DevOps is dead!
Corporations are at the end-of-life for current IT technology. Gartner Group forecast in January 2022 that the current tech stack is at end-of-life in 3 years.
Software can no longer scale – either to solve massive data problems or deliver agile apps written and deployed in days. Apps cannot be delivered in days if they are going to make available all the data a company has on that customer.
DevOps was supposed to solve much of this problem. DevOps is the developer team working with operations, in “agile” scrum groups generating software in sprints.
Nobody is sprinting.
The early casualties were the DevOps software firms. Chef, Puppet, and scores of others raised enormous amounts of money only to be sold for scrap or not sold at all. Many just struggle along, the market having moved on.
Yet something is going on in that little corner where nobody is looking. Right now, a successor programming model beyond microservices architecture, Fractal Programming is delivering a radically new customer-engaged-development model.
Fractal Programming starts from the total opposite from DevOps – the customer should craft the application that delivers her desired business benefit – within a single quarter.
OK, let’s take a model and run it through DevOps and customer assisted app delivery.
Take a scary app at any corporation, their customer care, and billing system. Why not start with the scariest, most complicated, and highest risk system to prove the point – or to show the difference?
Nobody wants to rebuild their customer care and billing system without testing every aspect of it for a very long time. Nor would anyone expect to do this, for a million to a 100 million customer base in less than years. Lots of years.
With current DevOps, there are months of meetings. How do we integrate the current databases? How do we tie to the departmental databases?
Then there is endless system design. There are months of meetings with all the stakeholders, creating written documents, data flow diagrams, you know the drill.
In Fractal Programming, this world is different. Think differences of kind, not of degree.
Fractal Programming starts with the data feeds to the current system. There is NO NEED to look at current code as none is used.
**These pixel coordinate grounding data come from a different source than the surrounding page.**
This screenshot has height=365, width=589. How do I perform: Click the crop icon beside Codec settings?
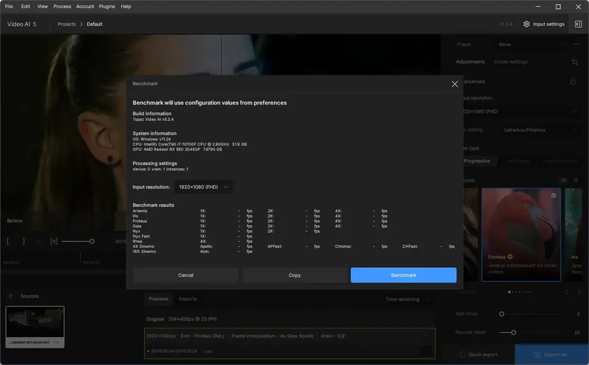click(x=575, y=62)
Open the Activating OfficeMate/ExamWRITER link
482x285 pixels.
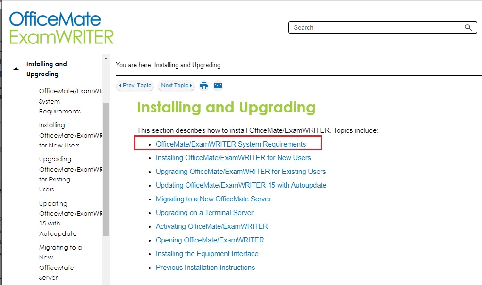click(x=211, y=226)
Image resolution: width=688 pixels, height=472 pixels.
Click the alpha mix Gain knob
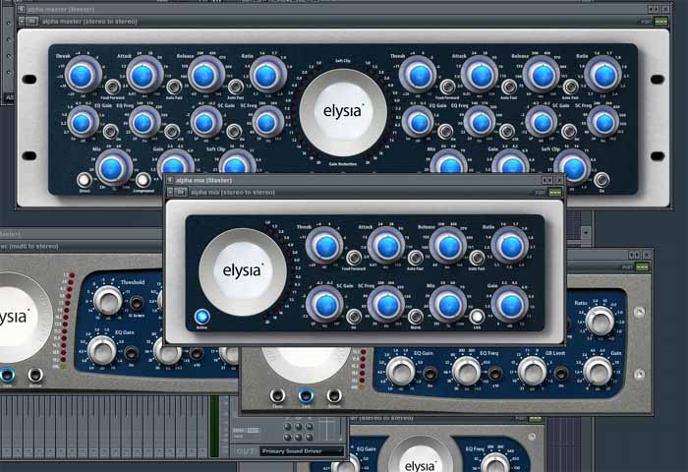click(510, 304)

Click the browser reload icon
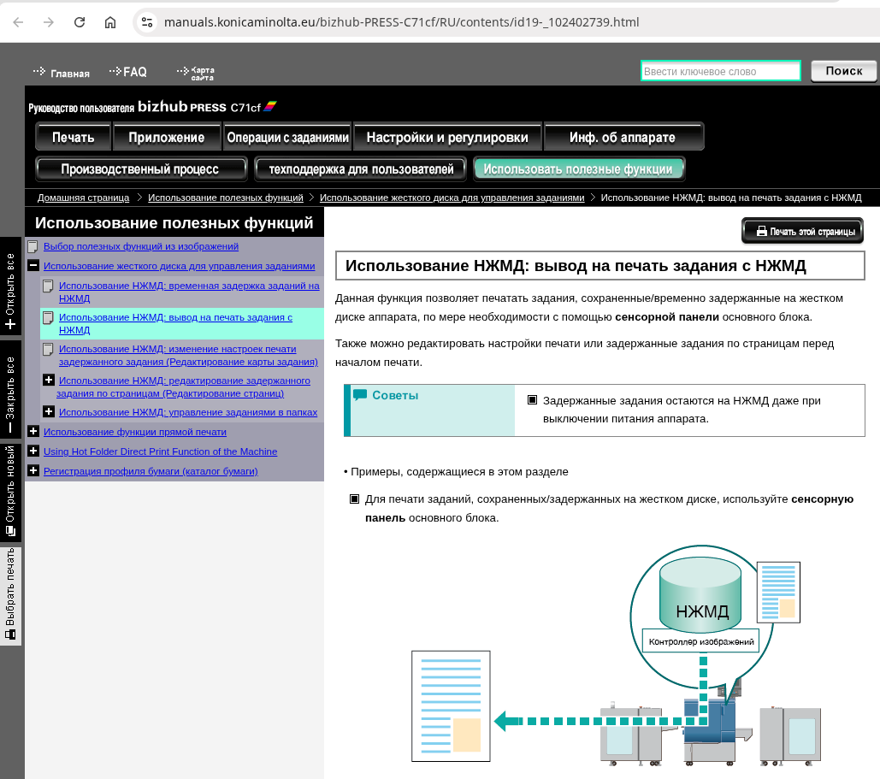(x=80, y=21)
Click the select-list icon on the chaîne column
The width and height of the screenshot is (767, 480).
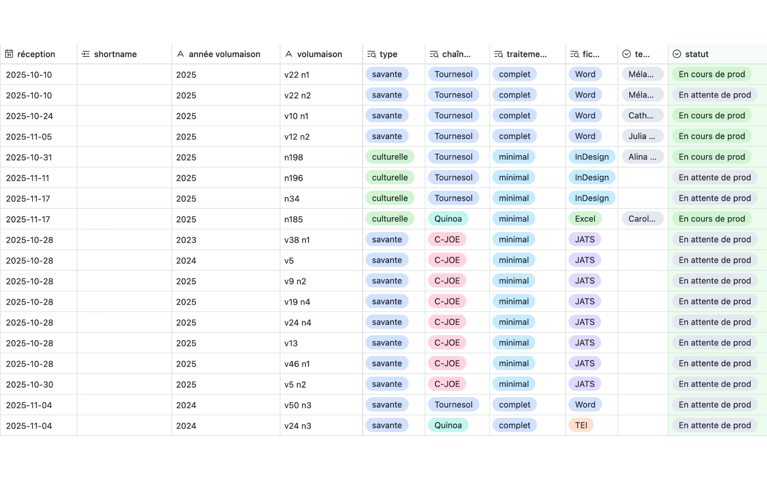pyautogui.click(x=433, y=54)
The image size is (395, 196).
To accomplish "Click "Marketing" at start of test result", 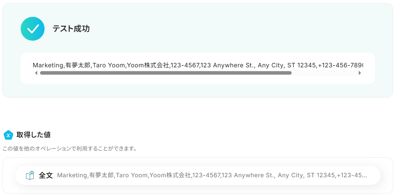I will click(48, 65).
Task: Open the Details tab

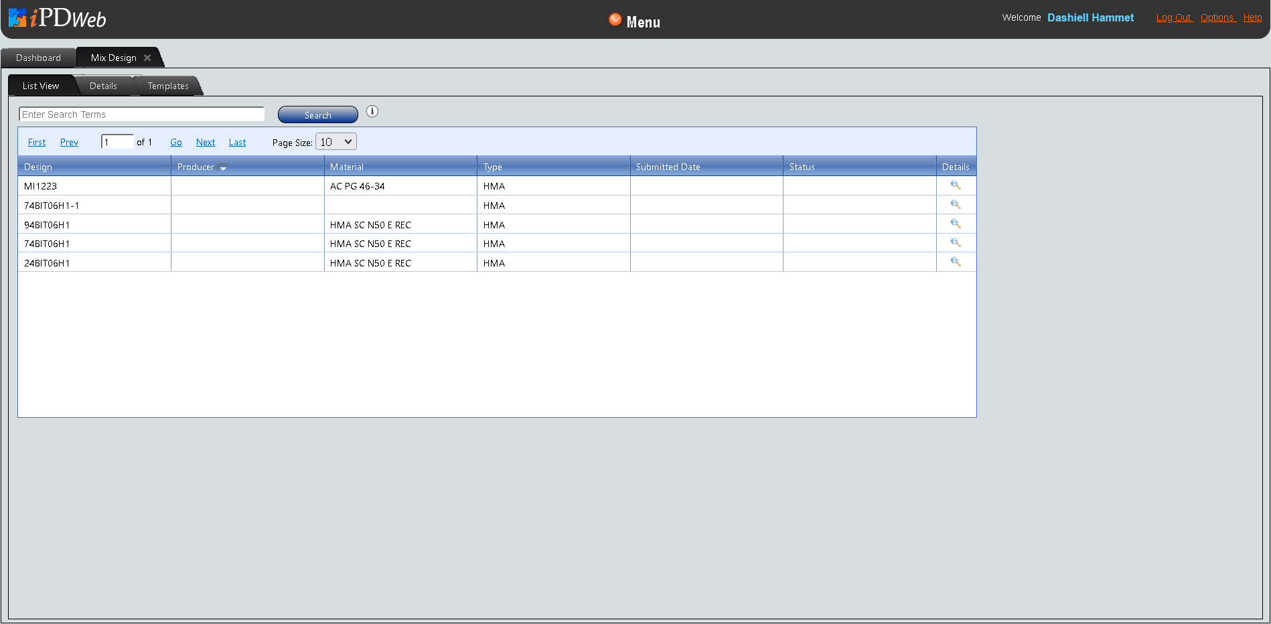Action: (103, 86)
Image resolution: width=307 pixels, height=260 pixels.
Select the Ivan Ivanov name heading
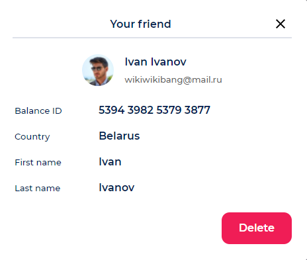coord(155,62)
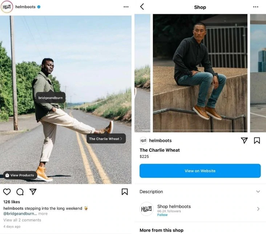Open Shop page three-dot options menu

pos(255,7)
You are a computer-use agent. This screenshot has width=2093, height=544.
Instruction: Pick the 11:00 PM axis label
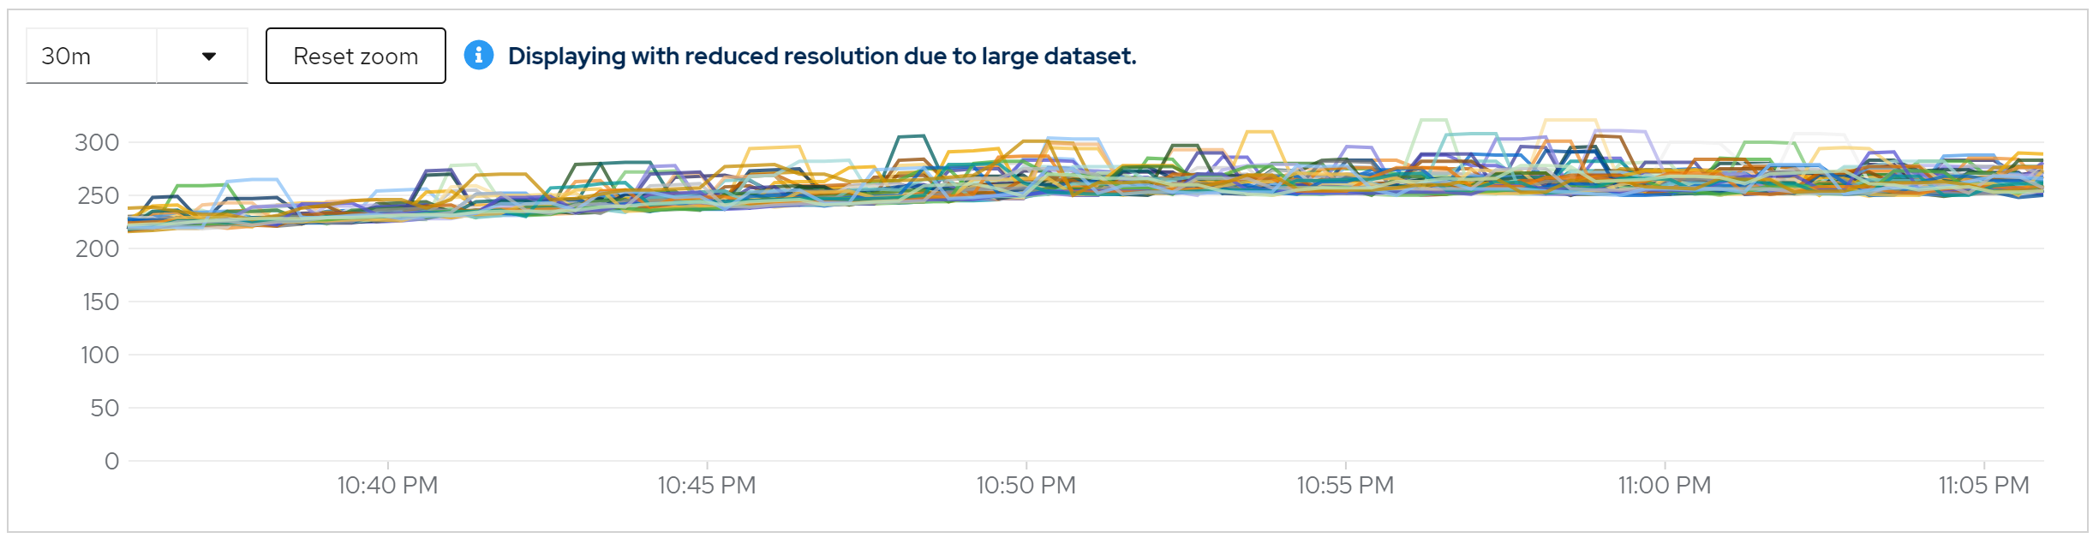pos(1664,485)
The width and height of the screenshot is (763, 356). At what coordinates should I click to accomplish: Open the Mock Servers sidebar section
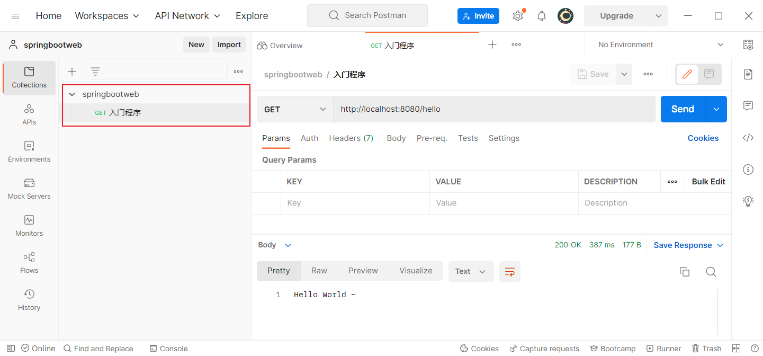29,189
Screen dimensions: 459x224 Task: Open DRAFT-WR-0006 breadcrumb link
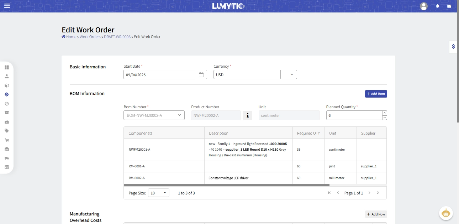pos(117,37)
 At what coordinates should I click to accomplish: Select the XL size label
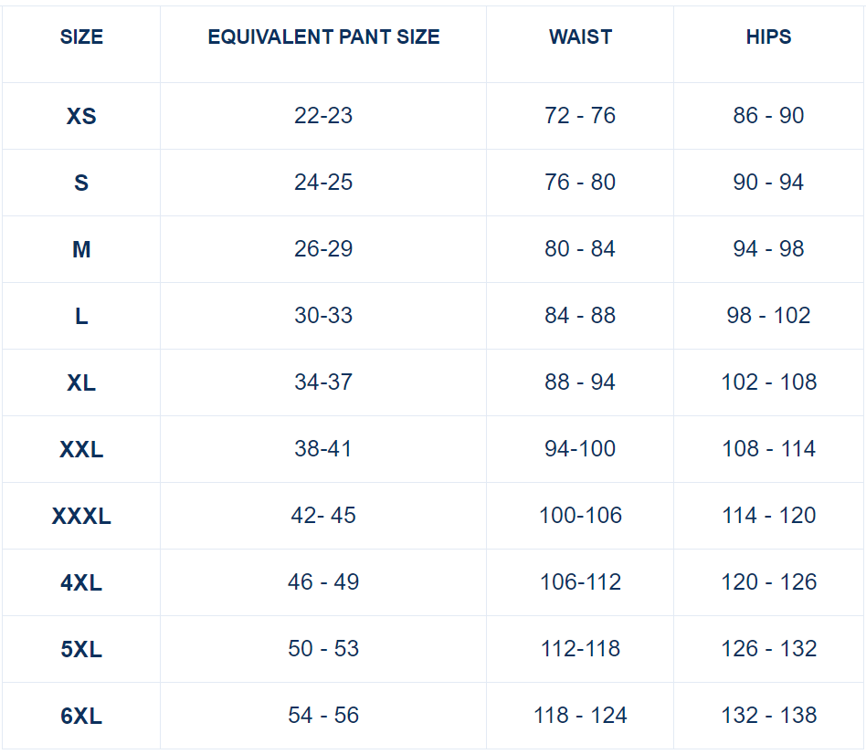pos(81,383)
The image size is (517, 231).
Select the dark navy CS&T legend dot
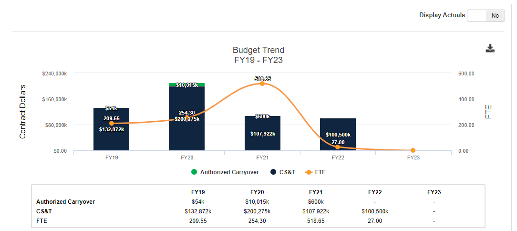tap(273, 172)

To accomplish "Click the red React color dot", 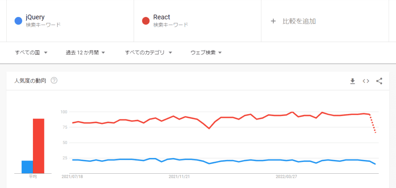I will point(146,21).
Fractal Programming, in the hands of a few, like two or three, full-stack Node.js developers deliver a micro-app, not a set of microservices.
That app has only 20,000 or so records. It is just like a big spreadsheet – but it can do anything with those records. That micro app goes into the hands of a group of users, within the first 30 – 60 days.
Remember, a micro-app is a fully mature app, just a small version of it. Bite size.
Users modify that spreadsheet or have a small team of full-stack developers do it for them. Within a week or two, the user has customized what she wants from that app, with few if any meetings, no flow diagrams, zero interminable Zoom meetings.
The user has bought in. More significantly, the user just saw a benefit in weeks, not a years-long project typical of current practice.
The payoff of Fractal Programming is the micro-app. It is a fully distributed, peer-to-peer app that has the entire app infrastructure inside. Just add data.
The app is then multiplied 100 times, 1,000 times, 1 million times – all at a click. The 20,000 records go to tens of millions, and, recently, over a trillion.
What changed?
The app did not change, the data did. The users enabled the elimination of all the nonsense of DevOps meetings, sprints, diagrams, flowcharts, and years of development.
The users now have a user accepted, fully functional system, delivered in a single business quarter. It scaled to 100 million customers – or much more.
The customer care and billing system can run in parallel with the legacy system, checking every line item going forward. It can reconcile with every line item going back 10 years or more.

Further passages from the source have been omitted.